[Listing of entries on finding words and elements]
· · · · ·

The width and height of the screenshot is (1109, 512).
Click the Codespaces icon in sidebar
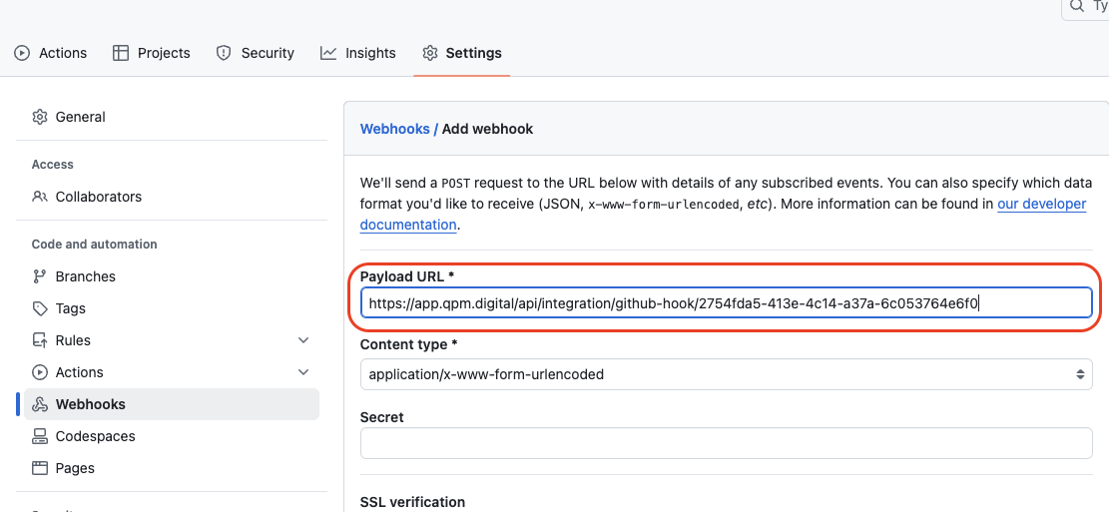[x=40, y=436]
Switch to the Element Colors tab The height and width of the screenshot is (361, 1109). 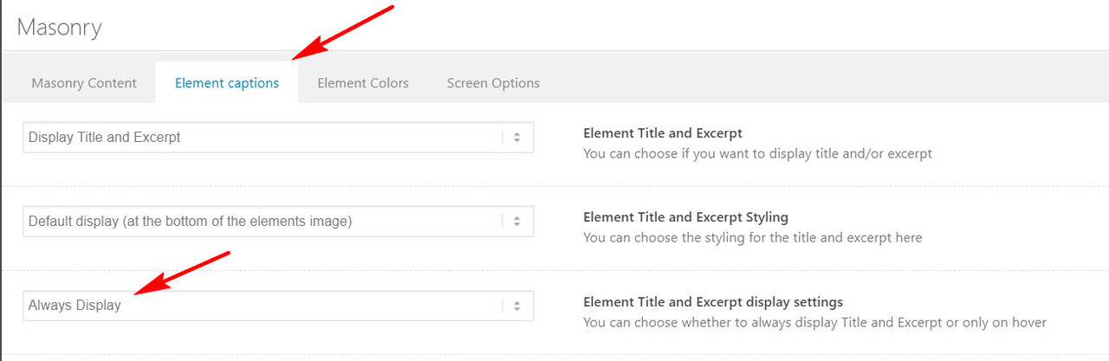(x=363, y=83)
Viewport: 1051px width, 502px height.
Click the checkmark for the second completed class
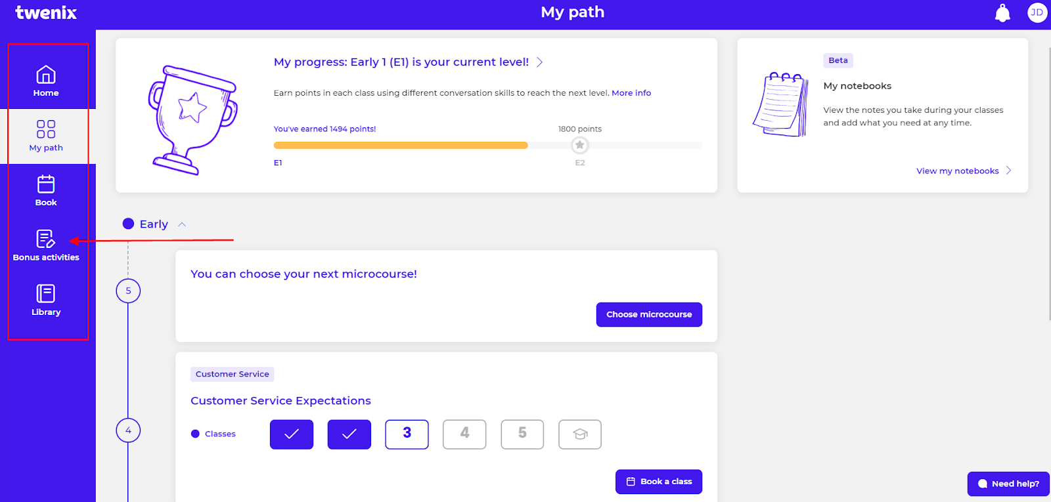pos(349,434)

· · · · ·

== Problem statement ==
Copy the listing word for word from the line that contains "Viewport: 1051px width, 502px height." through the end of the listing, omitting the pictures from your answer.

== Worked answer ==
Viewport: 1051px width, 502px height.
Click the checkmark for the second completed class
pos(349,434)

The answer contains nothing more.